If you read this blog or know me, you know I’m a cycle purist.  No need for bells and whistles in my class, just a high-energy instructor and hard work.

I came across this article which does a great job of describing why some of these “trendy” moves should not be done.

Here’s the link to the full article as I’ve only included the highlights.

Press-ups on the handlebars – get off the bike and onto the floor as you may actually be doing a useful exercise! Last time I checked press-ups were a chest exercise, so what it the point if you are in a seat and supporting 95% of your weight? Worse still, let your hands slip and see what the handlebars can do for your front teeth or face.

Riding out of the seat with no hands to prove how wonderful your balance is – hopefully you will find out that it is not as good as you thought and put your hands back where they belong on the bars before you make contact with the floor!

Drawing in of the abdominals whilst riding – is this a core workout or cardiovascular exercise?  Drawing in of the abdominals simply acts to restrict the breathing and prevent proper oxygen uptake when riding.
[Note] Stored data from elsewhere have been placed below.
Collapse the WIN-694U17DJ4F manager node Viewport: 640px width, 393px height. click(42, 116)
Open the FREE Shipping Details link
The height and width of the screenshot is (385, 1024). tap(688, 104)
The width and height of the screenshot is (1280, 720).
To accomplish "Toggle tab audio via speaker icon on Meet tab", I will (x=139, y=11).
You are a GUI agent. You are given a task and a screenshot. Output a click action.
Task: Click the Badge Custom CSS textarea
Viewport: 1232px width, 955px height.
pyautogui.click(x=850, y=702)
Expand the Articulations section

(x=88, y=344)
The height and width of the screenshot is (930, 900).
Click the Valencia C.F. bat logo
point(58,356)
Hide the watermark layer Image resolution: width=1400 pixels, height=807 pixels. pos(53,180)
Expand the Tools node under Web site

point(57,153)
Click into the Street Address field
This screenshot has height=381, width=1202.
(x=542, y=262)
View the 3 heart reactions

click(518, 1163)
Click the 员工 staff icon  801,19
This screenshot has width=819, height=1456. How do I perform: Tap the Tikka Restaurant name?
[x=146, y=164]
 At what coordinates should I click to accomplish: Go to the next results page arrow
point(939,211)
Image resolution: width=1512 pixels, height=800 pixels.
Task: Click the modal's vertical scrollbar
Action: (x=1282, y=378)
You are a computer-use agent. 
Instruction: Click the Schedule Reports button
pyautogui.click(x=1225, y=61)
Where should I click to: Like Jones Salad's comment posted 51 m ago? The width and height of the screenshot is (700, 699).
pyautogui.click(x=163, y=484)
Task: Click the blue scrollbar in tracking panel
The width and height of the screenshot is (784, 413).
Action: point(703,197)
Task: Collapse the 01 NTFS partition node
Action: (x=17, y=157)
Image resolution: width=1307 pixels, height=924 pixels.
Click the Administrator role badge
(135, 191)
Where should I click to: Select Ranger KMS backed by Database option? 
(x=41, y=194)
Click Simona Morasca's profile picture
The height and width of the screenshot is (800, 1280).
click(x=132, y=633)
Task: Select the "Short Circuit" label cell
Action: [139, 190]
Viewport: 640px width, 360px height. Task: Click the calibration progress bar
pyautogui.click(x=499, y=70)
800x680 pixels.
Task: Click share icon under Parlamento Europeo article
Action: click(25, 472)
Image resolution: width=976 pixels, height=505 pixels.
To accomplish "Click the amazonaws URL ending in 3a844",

Do you imagine for one second that Tour De France riders suck in their abs when riding….I think not!

‘Popcorn’ jumps, with transitions in and out of the seat at the speed of a deranged grasshopper on a pogo stick. The first question has to be why!  It certainly doesn’t build strength, inevitably involves poor technique, and only causes a rise in metabolic demand which could have been more safely achieved by turning the resistance up and doing a controlled movement.

Hovers or movement isolations where the body is ‘frozen’ in a lowered position whilst the legs continue to move. This is a great way to wreck your knees, or at least put so much un-natural stress on them that you are asking for injury. The forces through the knee joint are huge if the natural flexion and extension of the leg is not allowed to occur (another reason for checking that you have the correct seat height before you begin riding).  Hovers certainly cause the leg muscles to burn, but in this case it doesn’t mean you are getting a more effective workout, just that you are being highly inefficient.

Riding in the ‘aero position’ or staying in the seat with elbows on the handlebars or hands on the bar ends. This is not a time-trial bike and the geometry is completely wrong.  Reaching the hands towards the end of the bars whilst in the seat inevitably causes rounding of the lumbar spine with the associated risks of disk herniation. It also forces the knees outwards to allow for the extreme spinal flexion, potentially causing issues here as well. Reach the hands forwards in the seat whilst maintaining a neutral spine…oh you can’t unless you are a pretzel!

Pedalling backwards – Yet another way to damage your knees.  The knee joint was not designed to be loaded by the heavy flywheel whilst going backwards.  Build any speed, and your leg will be pulled into hyper-extension (think that horrible moment when your knee locks out backwards when you are standing up) and you can see why this is not a good idea.  Don’t do it.

Unloading the resistance to sprint – this is one of my personal favourites for dumbest move!  With a 20-35kg flywheel on the front of most bikes, why on earth would you want to take off the resistance before you sprint?  A true sprint lasts only around 20 seconds (often less) and takes an incredible amount of strength and power to overcome very high resistance and literally accelerate the bike forwards. Have insufficient resistance on the bike to allow you to push the cadence above about 110rpm and you are asking for trouble, and is only possible because indoor cycling bikes are a fixed gear with no free-wheel. Some highly experienced road cyclists may be able to cycle at higher cadences and maintain proper form, but there is no benefit to higher cadence work with inadequate resistance. If your body starts to rock and roll as you build cadence you are likely torqueing up your low back and doing yourself no favours.


6 thoughts on “Too good to not share

  1. Thanks for sharing this Jessica! You know that I agree with you 100 percent! Just returned from almost a week of camping, so it was nice to catch up on your posts!

  2. You sound like my dream instructor! 🙂 All of the things you posted are little things that I get frustrated by. I’ve finally resolved to really make the workout my own when I go to spin. I don’t need to jump or be fancy.

    1. Thanks! You should most definitely make the ride your own (especially if instructors are telling the class to do these stupid things). It drives me nuts that there’s always the need to “improve” things that are fine as is. Hope you had a great 4th!

  3. You couldn’t have said it any better. Thanks for posting this. As a spin instructor, I constantly see people perform very dangerous moves on the spin bike. In addition, I also witness spin instructors teach such crazy moves as you described. PLEASE..IF YOU ARE AN INSTRUCTOR DO NOT TEACH THESE MOVES! Be more creative with your music and motivation.